Hence, petitioner has met the requisites of 28 U.S.C.A. § 2254, as interpreted in Brown and Cormier, suprá, if his constitutional arguments were urged upon and rejected by the Court of Criminal Appeals of Texas, certiorari having been denied. Petitioner’s federal constitutional contentions are three, all emanating from the due process clause of the Fourteenth Amendment: (1) conviction is based on a coerced confession obtained from petitioner after protracted questioning, repeated threats, actual beatings and physical abuse, and denial of access to counsel and family; (2) petitioner was denied the right to testify at his trial to the effect that during his incarceration in the Harris County jail, while indicted and awaiting trial, he was removed to a distant building by Texas Rangers in order that an additional “confession” could be obtained; and (3) the trial court permitted the introduction by the state of a collateral crime — rectal sodomy — not embraced in the murder indictment.
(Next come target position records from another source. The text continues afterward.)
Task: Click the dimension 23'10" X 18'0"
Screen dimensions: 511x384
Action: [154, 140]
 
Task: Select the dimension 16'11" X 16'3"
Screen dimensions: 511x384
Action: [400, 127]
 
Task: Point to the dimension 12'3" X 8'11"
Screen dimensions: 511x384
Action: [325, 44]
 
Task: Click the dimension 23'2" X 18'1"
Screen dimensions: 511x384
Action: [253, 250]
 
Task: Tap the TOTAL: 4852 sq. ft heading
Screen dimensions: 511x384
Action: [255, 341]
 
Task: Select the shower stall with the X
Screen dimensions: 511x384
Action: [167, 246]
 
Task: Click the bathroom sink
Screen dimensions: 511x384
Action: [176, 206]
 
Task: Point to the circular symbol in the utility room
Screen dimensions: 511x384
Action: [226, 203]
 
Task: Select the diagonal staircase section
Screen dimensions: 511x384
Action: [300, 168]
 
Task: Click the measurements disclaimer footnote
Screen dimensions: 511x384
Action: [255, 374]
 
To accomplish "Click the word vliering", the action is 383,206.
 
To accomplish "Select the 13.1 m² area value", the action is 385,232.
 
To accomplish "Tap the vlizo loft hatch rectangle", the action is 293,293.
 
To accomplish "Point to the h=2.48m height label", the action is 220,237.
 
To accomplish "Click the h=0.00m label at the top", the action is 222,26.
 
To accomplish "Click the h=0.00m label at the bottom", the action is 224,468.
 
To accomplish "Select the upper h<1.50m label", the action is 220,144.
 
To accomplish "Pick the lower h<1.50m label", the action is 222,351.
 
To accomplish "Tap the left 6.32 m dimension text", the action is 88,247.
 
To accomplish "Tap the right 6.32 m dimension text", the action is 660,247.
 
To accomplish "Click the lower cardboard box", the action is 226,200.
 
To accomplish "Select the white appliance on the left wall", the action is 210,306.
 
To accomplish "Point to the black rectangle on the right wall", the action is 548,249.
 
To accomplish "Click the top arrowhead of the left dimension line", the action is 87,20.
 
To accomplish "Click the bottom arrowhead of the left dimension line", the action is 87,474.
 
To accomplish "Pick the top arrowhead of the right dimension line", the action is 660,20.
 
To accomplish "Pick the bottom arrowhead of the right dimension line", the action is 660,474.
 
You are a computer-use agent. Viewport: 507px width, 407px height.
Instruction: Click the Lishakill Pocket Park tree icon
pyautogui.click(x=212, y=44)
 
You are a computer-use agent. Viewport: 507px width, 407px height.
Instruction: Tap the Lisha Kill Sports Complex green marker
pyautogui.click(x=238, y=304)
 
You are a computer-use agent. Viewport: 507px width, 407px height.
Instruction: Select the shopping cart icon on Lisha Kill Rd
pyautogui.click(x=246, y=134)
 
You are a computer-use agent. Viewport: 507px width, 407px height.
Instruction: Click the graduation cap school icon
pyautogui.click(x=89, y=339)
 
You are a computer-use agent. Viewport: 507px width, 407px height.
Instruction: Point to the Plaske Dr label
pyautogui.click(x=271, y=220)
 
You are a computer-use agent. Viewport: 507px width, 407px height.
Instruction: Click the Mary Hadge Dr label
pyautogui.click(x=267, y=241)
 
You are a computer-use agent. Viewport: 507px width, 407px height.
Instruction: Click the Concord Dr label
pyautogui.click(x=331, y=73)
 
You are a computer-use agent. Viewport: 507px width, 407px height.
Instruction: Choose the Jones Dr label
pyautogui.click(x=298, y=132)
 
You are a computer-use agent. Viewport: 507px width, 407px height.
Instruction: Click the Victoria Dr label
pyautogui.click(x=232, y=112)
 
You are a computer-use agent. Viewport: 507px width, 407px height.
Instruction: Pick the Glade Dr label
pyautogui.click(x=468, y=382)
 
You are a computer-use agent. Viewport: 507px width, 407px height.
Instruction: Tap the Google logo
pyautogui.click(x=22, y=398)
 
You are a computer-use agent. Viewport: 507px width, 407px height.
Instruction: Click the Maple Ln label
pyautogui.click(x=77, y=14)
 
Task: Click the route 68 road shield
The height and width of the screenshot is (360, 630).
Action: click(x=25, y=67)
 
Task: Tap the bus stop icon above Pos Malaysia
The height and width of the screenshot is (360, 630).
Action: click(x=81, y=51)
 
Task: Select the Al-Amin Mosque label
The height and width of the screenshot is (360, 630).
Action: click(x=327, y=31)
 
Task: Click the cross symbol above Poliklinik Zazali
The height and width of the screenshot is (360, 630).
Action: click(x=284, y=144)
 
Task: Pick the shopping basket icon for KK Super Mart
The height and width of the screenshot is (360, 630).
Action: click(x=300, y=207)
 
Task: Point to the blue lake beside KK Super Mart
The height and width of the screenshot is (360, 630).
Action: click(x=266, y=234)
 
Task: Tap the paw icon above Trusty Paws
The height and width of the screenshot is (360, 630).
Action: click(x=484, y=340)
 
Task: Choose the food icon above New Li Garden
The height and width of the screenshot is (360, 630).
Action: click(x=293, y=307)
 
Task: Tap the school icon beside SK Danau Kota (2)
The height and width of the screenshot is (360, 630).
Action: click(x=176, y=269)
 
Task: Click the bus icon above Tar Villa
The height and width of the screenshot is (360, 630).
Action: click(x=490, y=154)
The court is of the opinion that petitioner’s constitutional arguments were urged upon, considered and rejected by the Court of Criminal Appeals of Texas. Petitioner’s counsel, Mr. Golding, moved in the state trial that the controverted statement of July 22, 1959, which had been admitted earlier, be stricken from the record and taken from the jury’s consideration (Pl.’s Exh. 2-B, Tr. 496-500).3 The basis of this motion was its allegedly having been obtained through police coercion. Counsel’s motion to strike on these constitutional grounds was denied (Pl.’s Exh. 2-B, Tr. 500). An exception was taken to this ruling (Pl.’s Exh. 2-B, Tr. 500); this issue went to the Court of Criminal Appeals as Defendant’s Bill of Exception No. 24. That court in its opinion at 336 S.W.2d 175 reviewed petitioner’s claims of coercion and the police reply thereto at page 178. It then said in 336 S.W.2d at page 179:

“The state first introduced sufficient testimony to authorize the admission in evidence of the written statement of the appellant in accordance with the requirements of Art. 727, C.C.P., and then offered the written statement in evidence.
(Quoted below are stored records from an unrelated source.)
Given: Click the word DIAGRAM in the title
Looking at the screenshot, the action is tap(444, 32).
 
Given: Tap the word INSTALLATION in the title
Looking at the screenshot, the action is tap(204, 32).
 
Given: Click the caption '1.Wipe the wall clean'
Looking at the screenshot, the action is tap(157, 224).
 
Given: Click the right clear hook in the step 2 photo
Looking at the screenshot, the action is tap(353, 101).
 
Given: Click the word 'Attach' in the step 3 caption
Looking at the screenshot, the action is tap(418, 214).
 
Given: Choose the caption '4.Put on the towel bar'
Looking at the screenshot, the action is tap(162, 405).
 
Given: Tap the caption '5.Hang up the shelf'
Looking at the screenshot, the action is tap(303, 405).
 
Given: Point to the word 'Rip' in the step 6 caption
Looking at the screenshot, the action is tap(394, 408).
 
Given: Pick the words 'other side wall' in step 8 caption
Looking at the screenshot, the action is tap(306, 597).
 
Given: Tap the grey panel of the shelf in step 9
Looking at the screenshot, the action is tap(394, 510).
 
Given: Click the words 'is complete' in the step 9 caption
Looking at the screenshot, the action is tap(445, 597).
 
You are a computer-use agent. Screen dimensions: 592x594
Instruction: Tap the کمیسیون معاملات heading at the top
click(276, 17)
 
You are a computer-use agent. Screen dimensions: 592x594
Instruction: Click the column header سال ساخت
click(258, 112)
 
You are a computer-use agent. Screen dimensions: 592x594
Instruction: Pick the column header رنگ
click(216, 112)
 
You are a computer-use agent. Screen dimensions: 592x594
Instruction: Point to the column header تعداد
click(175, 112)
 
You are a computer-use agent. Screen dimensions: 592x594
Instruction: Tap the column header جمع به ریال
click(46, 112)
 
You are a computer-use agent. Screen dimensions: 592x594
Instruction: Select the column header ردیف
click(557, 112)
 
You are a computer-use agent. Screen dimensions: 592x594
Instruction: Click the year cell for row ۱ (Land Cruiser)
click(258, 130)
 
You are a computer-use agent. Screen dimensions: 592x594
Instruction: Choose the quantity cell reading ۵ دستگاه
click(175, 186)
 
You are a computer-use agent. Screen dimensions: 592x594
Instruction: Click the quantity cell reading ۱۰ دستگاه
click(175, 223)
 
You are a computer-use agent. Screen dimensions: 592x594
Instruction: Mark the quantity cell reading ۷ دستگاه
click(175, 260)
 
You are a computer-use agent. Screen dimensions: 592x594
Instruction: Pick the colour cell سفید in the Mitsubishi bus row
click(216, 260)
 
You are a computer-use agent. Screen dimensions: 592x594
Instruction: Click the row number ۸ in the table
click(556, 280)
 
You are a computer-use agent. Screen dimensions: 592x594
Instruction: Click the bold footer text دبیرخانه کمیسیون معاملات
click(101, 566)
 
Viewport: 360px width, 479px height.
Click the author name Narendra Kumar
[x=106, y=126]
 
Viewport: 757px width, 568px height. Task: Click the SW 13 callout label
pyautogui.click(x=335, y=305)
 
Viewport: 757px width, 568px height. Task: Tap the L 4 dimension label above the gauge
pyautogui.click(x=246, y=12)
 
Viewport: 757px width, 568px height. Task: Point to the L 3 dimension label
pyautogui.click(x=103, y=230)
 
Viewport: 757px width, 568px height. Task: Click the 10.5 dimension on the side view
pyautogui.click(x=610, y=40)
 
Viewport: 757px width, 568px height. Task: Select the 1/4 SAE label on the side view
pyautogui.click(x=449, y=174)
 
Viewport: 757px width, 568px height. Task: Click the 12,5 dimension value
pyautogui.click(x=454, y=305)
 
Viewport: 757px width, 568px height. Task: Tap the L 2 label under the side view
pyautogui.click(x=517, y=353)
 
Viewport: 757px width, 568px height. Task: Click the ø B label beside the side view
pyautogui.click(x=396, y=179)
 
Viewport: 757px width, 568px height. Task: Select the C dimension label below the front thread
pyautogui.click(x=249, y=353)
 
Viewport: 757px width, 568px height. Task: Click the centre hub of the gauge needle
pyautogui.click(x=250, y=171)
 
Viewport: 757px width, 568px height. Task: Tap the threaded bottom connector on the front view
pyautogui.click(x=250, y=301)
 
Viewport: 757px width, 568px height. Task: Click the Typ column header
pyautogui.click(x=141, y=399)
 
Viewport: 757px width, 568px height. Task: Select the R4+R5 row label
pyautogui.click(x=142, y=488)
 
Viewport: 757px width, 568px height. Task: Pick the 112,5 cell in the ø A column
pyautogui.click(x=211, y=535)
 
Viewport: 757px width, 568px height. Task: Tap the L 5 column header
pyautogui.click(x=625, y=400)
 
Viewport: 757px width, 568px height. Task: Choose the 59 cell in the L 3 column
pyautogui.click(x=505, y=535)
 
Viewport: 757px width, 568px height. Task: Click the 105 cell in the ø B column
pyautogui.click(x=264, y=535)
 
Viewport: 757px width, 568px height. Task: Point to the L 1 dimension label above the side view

“Appellant made no objection to the introduction of the statement into evidence on the ground that it was involuntarily made.
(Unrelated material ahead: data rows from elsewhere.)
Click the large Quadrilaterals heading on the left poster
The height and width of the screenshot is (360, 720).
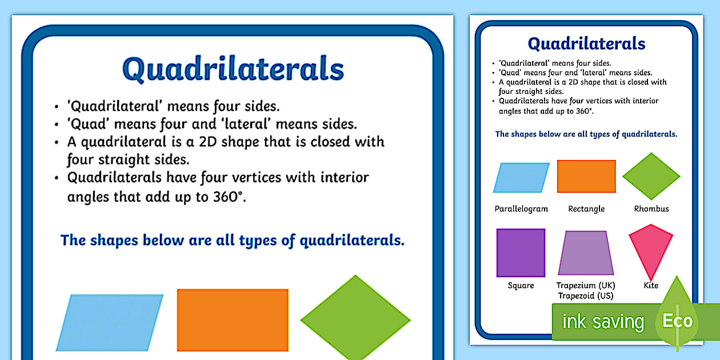(x=233, y=70)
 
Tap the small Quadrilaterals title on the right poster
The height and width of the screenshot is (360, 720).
(x=586, y=44)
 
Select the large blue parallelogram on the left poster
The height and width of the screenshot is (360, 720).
(x=110, y=322)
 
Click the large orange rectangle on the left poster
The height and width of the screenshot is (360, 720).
(x=233, y=320)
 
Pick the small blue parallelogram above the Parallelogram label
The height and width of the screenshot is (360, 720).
(x=521, y=177)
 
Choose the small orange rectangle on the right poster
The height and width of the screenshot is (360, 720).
(x=586, y=176)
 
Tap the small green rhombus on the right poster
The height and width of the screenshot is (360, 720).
(x=651, y=176)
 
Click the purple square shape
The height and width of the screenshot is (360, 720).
(x=521, y=253)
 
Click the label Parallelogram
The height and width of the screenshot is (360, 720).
(x=521, y=209)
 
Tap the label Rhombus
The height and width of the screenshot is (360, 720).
(x=651, y=209)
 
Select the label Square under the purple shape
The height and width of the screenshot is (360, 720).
(x=521, y=286)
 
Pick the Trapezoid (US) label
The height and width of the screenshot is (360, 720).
(x=586, y=296)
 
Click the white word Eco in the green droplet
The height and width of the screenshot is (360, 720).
(x=678, y=321)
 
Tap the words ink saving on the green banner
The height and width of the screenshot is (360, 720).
(x=602, y=322)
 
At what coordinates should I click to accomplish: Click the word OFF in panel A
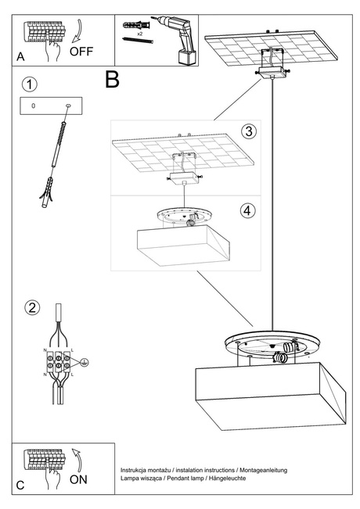[x=82, y=52]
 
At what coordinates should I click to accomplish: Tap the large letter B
[x=112, y=79]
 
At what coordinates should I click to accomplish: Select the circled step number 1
[x=29, y=84]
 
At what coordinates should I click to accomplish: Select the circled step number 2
[x=31, y=306]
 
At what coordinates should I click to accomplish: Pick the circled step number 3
[x=247, y=131]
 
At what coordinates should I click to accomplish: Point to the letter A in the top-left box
[x=21, y=57]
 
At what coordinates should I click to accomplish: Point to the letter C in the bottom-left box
[x=21, y=485]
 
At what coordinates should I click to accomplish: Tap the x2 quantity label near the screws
[x=139, y=35]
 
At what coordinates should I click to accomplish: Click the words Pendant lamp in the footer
[x=186, y=478]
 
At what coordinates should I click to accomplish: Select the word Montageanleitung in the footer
[x=259, y=469]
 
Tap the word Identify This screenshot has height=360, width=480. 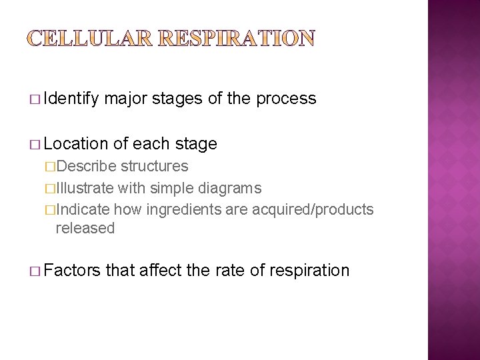click(x=71, y=99)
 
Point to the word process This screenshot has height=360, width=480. click(x=287, y=99)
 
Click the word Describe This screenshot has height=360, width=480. click(x=86, y=166)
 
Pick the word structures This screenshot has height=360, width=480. click(x=155, y=166)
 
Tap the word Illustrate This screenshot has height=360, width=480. click(x=85, y=188)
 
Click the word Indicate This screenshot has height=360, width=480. click(x=83, y=210)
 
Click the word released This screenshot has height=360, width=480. click(x=85, y=229)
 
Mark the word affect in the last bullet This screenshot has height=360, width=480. click(x=165, y=271)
“No error appears in the admission of said written statement into evidence.” (Emphasis supplied.)4

[261]*261This court believes that the coercion issue was rejected by the Court of Criminal Appeals in the above-quoted passage, particularly the italicized portion thereof. Certainly, the issue was put before that court by petitioner’s Bill of Exception No. 24. The basic grounds for the charge of coercion, urged by Mr. Golding at the trial in Tr. 496-500, were noted by the court in 336 S.W.2d at page 178. Petitioner’s motion for rehearing, denied by the Court of Criminal Appeals on June 22, 1960, without written order, dwelt primarily on the issue of a coerced confession. Johnson’s petition for writ of certiorari in the Supreme Court stressed the coercion question. The trial court’s charge to the jury of September 26, 1959, clearly set forth the coercion contention or question (Pl.’s Exh. 3, pp. 7-8). Petitioner’s motion for new trial of October 2, 1959, charged error in the admission of the statement (Pl.’s Exh. 3, pp. 57-58). Respondent’s “Return and Answer * * * and Motion To Dismiss”, filed in this cause on March 21, 1961, urges in III thereof that the coercion issue has already been decided adversely to petitioner in the state courts.

The court is therefore of the opinion that it has jurisdiction over this petition consonant with the teachings of Brown and Cormier, supra.